LONDON: British Prime Minister David Cameron’s attempt to mend fragile relations with Pakistan have been dashed after he was snubbed by Prime Minister Yousaf Raza Gilani, UK Daily Mail reported on Wednesday.
Pakistan’s Foreign Office denied that a visit to to the country had been denied to the British Prime Minister. Foreign Office spokesperson Abdul Basit, while talking to Express 24/7 denied the claims, saying that Cameron is welcome to visit Pakistan.
Cameron wanted to visit the country to try and patch up contact with Pakistan, after he said the country “faced both ways on terror” during a visit to India. He had asked to go to Islamabad, on his way to Afghanistan. But his attempt to invite himself ended in a firm refusal, as Prime Minister Gilani said he did not want to be ‘tagged on’ to a visit to Afghanistan, according to the Daily Mail. Cameron often tries to squeeze several countries into a single foreign visit, as busy PM has to try and deal with the recession and cuts agenda at home.
His last trip to the region ended with Cameron causing great offence, first to Pakistan for casting doubt on its commitment to fighting terror, and second to Israel for criticizing their treatment of Palestinians while he was addressing Turkey.
He tried to arrange the visit a month ago. At press conference in Presidential Palace in Kabul, Cameron failed to repeat his controversial remark that Pakistan faced “both ways on terror.” He hailed Pakistan’s “progress” in clearing up terrorism camps in Swat valley.
Whitehall sources admitted that, “They said timing wasn’t great for them. They were not sure the Prime Minister would be there.”
Cameron also had to sidestep embarrassing questions over Wikileaks files, in which President Karzai had questioned effectiveness of British forces in Helmand province. British PM shrugged off comments as not relevant and referring to a time when British troops were deployed too thinly across the region.

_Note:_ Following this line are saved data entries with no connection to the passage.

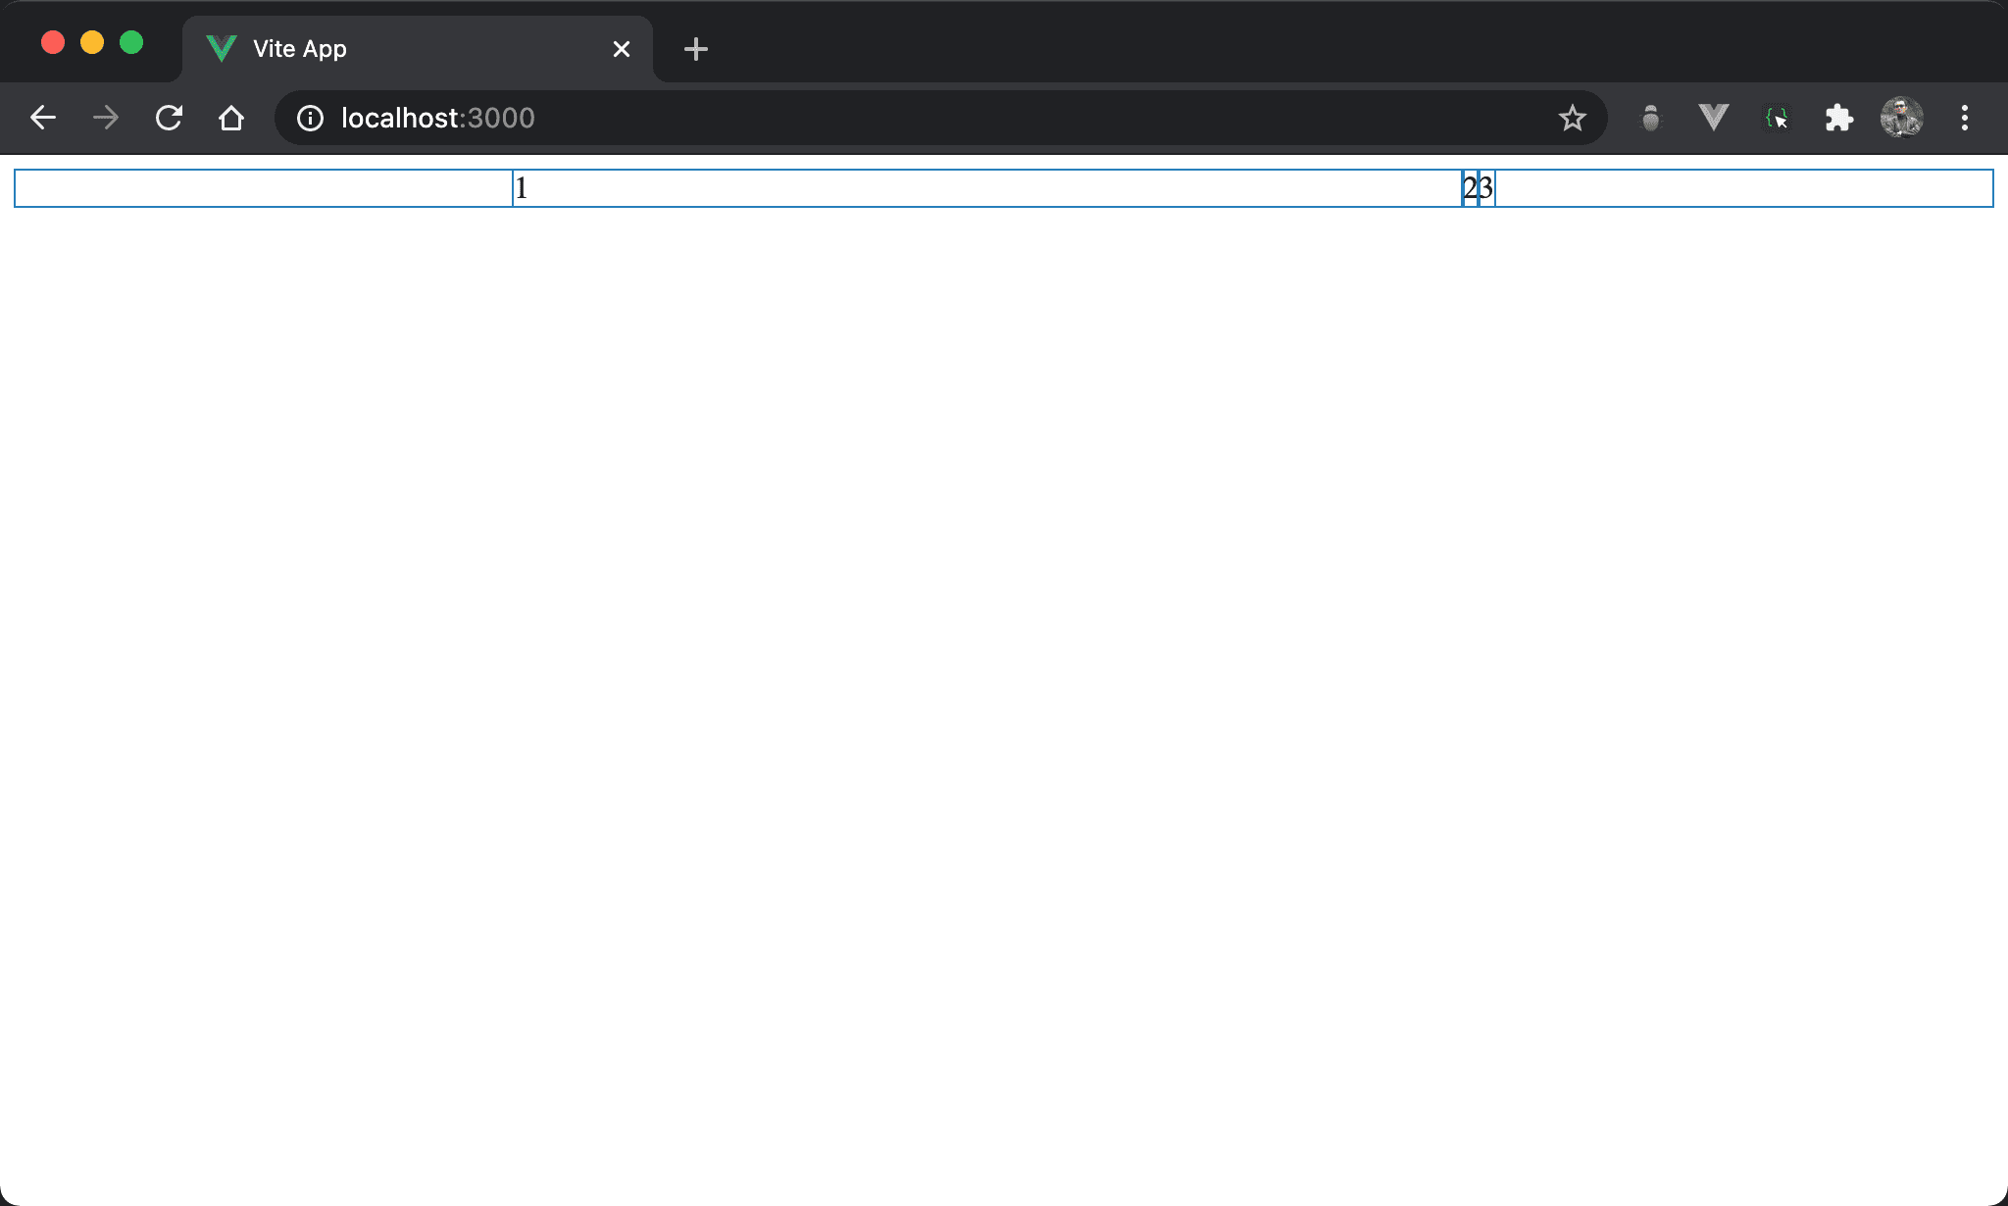Image resolution: width=2008 pixels, height=1206 pixels.
Task: Focus the localhost:3000 address bar
Action: tap(882, 118)
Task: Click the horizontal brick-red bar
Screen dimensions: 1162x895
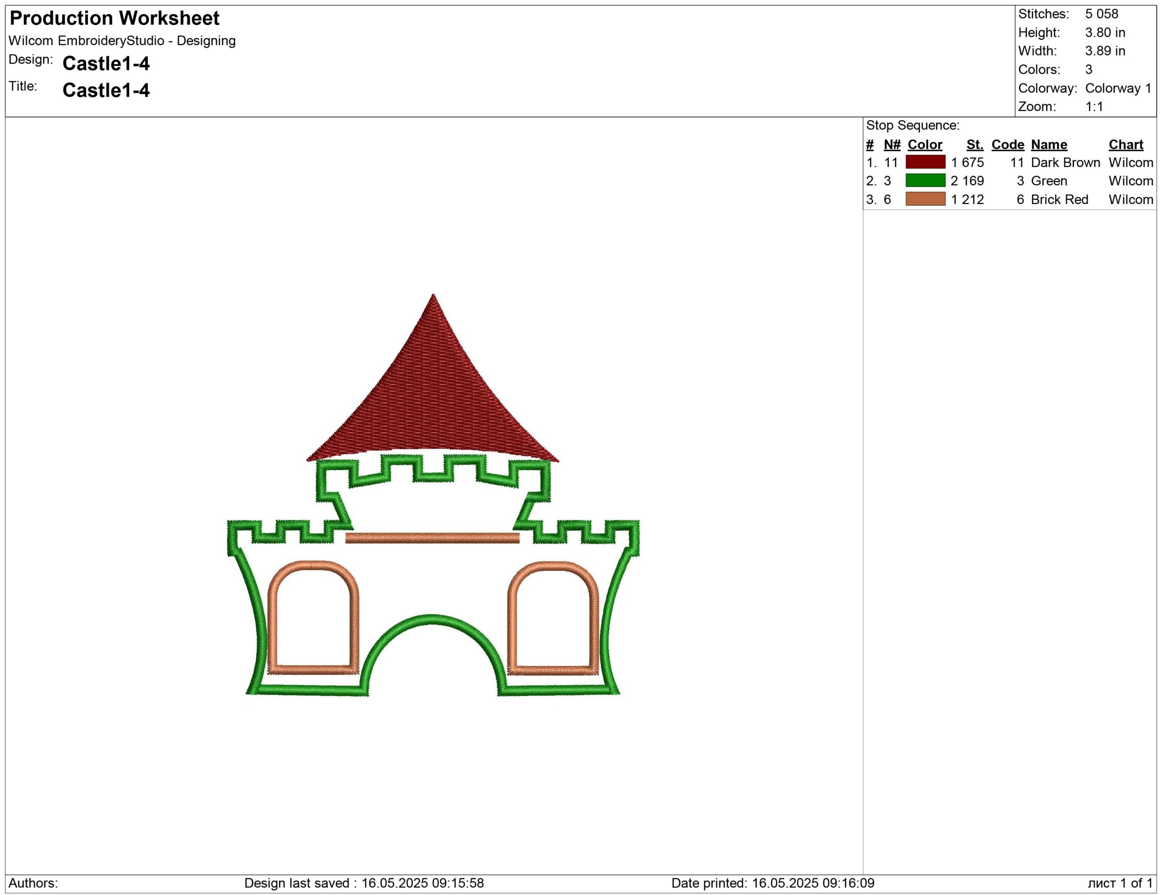Action: point(432,538)
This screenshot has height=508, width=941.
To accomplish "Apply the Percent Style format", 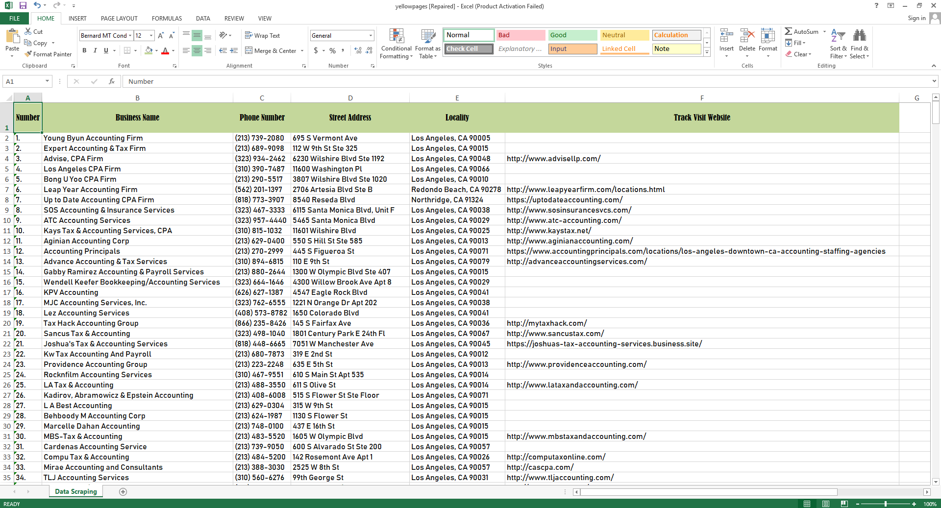I will click(x=332, y=50).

“If you look back to 2006, 2007, 2008, it’s clear now that we didn’t have enough troops in Helmand to deliver the security that was necessary,” Cameron said. “Of course there are frustrations… but relationship between last premier, this prime minister and Hamid Karzai is strong.”
Cameron also raised possibility of troops being withdrawn from early next year. “We are cautiously optimistic we have right strategy. We are now a year or so into that. We have put in resources to back up that strategy which has a very clear focus, a focus on national security.”
Questioned by Afghan media about how Britain could use its influence with Islamabad to stop Islamic schools (madrassas), Cameron said that “we do have a very long term relationship with Pakistan. One of our largest embassies anywhere in the world is in Islamabad.’
President Karzai had to sidestep questions over why he had been disparaging over British troops in WikiLeaks cables. “Britain remained a steadfast supporter of Afghanistan. WikiLeaks documents are having some truths and some not so truths in them. Britain has contributed in its sacrifice of its soldiers… for which Afghan people are grateful.”